Monday, October 29, 2007

Mondays

Wouldn't you love to have a nickel for every time you have said or heard a statement about Mondays? You know the comments...Monday mornings are tough, I hate Mondays, everything is so hectic on Monday. I think most of us would have a nice savings account if we just had put that nickel aside. The thing about Monday today takes me back to when I read a book named "Wheels" I think (please don't quote me). It was a story about automobile manufactures' and when the best time to order a car. According to the story the best time was to have them build your car on a Wednesday because they weren't hung over from the weekend, it wasn't hump day until they got off work so the workers were still feeling pretty good. Also, they weren't all excited and sidetracked about what they were going to do for the weekend.
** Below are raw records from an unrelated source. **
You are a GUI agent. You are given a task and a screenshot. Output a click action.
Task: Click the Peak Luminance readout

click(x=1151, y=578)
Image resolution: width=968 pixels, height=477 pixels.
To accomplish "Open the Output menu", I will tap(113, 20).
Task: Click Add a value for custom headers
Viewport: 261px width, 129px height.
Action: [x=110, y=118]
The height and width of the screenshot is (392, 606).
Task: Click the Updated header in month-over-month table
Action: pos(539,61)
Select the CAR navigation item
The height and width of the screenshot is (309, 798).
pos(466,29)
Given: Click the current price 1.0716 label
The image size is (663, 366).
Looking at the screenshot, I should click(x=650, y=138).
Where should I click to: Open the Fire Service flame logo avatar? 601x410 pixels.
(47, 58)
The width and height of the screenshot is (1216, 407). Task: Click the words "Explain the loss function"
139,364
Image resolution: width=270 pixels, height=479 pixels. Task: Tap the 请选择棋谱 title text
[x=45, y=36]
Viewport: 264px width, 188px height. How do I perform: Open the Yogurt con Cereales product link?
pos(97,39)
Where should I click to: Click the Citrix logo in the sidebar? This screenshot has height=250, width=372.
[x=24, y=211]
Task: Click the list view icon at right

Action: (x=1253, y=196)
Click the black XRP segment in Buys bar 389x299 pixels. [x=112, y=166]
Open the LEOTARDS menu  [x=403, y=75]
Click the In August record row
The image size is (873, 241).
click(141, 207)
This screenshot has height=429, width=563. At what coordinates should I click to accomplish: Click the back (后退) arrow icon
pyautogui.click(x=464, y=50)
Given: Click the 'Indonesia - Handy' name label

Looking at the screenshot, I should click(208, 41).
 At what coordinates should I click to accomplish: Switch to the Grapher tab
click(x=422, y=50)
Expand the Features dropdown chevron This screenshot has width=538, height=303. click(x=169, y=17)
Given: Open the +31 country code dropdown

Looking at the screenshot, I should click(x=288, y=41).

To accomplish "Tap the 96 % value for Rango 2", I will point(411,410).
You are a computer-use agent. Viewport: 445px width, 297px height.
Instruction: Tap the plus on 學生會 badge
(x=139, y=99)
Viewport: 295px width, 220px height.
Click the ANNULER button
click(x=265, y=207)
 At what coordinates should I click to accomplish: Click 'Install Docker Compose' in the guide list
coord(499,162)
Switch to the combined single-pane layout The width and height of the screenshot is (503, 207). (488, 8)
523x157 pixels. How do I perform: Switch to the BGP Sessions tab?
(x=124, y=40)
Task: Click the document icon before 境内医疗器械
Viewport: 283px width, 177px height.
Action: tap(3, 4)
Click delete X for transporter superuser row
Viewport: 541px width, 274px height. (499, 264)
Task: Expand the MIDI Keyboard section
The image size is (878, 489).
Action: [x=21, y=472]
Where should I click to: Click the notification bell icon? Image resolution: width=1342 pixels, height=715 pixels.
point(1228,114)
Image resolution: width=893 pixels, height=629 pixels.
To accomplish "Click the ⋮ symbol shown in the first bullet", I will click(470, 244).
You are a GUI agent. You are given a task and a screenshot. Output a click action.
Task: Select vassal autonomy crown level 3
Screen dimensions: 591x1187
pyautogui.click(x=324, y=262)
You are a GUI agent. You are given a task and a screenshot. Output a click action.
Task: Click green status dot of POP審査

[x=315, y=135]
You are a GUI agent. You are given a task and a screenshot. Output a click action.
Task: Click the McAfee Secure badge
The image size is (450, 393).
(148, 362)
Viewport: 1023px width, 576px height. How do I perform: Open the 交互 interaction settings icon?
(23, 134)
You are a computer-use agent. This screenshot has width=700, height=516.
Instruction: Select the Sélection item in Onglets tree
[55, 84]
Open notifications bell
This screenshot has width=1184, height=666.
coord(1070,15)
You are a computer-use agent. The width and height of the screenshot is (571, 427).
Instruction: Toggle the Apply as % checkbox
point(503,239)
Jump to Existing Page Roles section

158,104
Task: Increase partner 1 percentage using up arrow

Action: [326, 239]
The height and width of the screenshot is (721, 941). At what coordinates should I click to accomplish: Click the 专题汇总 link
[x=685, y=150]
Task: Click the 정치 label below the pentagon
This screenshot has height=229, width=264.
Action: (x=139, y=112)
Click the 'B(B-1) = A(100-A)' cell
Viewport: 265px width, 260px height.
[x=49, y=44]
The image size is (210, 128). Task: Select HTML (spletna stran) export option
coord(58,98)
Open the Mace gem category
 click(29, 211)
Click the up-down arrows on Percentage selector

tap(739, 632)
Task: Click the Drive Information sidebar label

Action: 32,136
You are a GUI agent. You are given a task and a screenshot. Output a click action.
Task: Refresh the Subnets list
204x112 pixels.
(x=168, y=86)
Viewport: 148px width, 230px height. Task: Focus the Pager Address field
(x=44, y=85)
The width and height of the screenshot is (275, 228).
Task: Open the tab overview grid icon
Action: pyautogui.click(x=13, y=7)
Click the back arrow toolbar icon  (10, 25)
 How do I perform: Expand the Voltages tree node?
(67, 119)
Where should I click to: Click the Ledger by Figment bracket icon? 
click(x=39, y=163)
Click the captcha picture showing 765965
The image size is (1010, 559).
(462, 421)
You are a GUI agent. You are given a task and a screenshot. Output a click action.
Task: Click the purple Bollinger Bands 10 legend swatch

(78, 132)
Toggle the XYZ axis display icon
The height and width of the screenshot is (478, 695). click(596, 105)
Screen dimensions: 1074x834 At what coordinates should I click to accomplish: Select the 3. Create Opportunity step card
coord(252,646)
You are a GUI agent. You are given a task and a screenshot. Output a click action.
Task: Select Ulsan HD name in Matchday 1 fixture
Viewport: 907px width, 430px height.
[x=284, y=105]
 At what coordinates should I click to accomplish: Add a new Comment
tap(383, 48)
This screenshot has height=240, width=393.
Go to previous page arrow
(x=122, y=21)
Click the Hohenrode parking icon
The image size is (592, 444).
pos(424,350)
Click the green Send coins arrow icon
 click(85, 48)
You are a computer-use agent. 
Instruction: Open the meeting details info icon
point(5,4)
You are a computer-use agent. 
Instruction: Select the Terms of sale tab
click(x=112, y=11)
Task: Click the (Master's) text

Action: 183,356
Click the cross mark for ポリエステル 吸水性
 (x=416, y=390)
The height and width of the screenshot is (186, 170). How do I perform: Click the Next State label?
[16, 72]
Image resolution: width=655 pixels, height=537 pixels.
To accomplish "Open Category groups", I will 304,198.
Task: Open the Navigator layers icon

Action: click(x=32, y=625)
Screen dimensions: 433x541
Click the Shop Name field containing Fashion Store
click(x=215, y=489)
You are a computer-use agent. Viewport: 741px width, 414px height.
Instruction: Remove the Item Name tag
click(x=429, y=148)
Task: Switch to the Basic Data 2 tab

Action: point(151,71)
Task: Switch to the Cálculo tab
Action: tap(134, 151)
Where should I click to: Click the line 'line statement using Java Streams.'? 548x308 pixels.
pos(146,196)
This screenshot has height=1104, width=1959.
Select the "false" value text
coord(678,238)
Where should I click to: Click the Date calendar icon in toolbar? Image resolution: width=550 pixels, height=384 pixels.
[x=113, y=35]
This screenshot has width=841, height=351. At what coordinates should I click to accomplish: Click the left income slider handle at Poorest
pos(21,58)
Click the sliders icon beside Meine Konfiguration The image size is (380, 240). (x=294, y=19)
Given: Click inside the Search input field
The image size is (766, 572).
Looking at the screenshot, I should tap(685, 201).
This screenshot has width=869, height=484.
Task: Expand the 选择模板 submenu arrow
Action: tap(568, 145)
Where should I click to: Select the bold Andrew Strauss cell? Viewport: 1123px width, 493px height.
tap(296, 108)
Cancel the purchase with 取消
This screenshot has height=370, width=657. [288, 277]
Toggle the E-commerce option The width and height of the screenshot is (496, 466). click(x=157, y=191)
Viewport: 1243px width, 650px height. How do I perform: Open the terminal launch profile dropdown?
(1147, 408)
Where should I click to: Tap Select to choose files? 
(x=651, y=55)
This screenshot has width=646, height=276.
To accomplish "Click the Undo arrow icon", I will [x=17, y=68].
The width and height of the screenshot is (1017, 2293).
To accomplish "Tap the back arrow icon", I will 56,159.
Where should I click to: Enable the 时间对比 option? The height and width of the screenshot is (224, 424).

I feel the same way about surgery on Mondays. I worry that the Dr. may have had a bad weekend, his wife ticked him off, or he just doesn't want to come to work because it's Monday. And here I am in pain from a kidney stone and have no choice but to do it today.
Thank God I believe that He guides the hands that will do the work and keep me safe. He hasn't brought me this far just to drop me now.
Guest were flowing in and out of the house all weekend and the Duke is keeping busy just looking for diet Chocolate Soda. He did get all the leaves up that were on the grass and the yard one more time looks good. That Chewy dog has given it a rough go this summer. We have our new Cliff Harris/Randy Mann calendar in place and life is good.
Even if it is a Monday and I'm on my way to the sand and gravel pit....oh, Joy!

Friday, October 26, 2007

What A Difference A Day Makes

Well, I guess all the laughter, tears, prayers and good wishes are working for now. The good news is that the tumors have shrunk to about 50% of their original size. The Duke and I are happy about it in different ways.
His comes from the fact that I will be around longer, mine is from the fact that I now get to remodel the kitchen because I'll be cooking in it for a while longer. Some times you just have to negotiate for the right things. You see, I am truly ready whenever the Good Lord thinks it's my time. No worries there. In the mean time, I have some things to do that are important to me and probably me alone. One of the most important is trying to mend a relationship with my oldest daughter. I'm not sure I will ever see that happen, but let's face it, prayer works.
Another is to travel. When the Duke and I were honeymooning in Yellowstone we bought one of the Passbooks to the National Parks. I'm looking to fill it up if we can. Anyone have a great motor home they are looking to see go somewhere else? That's the next plan after the holidays.
This is the second time I have learned that I really do get to live my life one day at a time, and I really am blessed that I get it. Plan the plan and not the results they say.
Well, the Duke is doing dinner tonight. What a great life, I have 2 men cooking for me. How lucky can one lady get.
Keep Laughing....

Wednesday, October 24, 2007

Round Tw0 & 2 Days till Round Three....




This is what chemo can do for you too! Someone said recently that they would like to blog about some of the funnier things that are happening in their life, but were afraid they might offend. Who in the right or left mind could be offended by this reworked photo. I wonder if Cheryl Burchell recognizes the real me. After all, she sold us our wedding rings also. I was even seen lunching at the Red Lobster on the day of offical hair loss with a sweet silver haired old lady. What fun I had and I hope the man I bought the coffee for knows how much I appreciated his reactions. It was like watching a movie on someone's face for about 20 minutes. Thank you for the laughter you brought to my friend and I.
Seriously though... I would rather have a 100 stares of "what the He__!" than the stares I get when folks realize that you don't have hair and they rightfully assume you have cancer. Bet most of them guess breast cancer....Wrong...it's adenocarcinoma....stage 4. And there is no stage 5 as they say. Tomorrow we find out if the chemo is helping or not and I won't lie and say I'm not nervous. I am. But for one of the few times in my life I am not afraid. The Good Lord has been watching over me all this time and what will be, will be. In the mean time I am going to live my life like I love it and encourage all of my friends (including the ones I haven't met yet) to do the same.
I watched with envy the other day at the marvalous people on "Oprah" the other day that seem to look at it like I do. Enjoy and celebrate what we have. Not what we think we deserve. Life is good.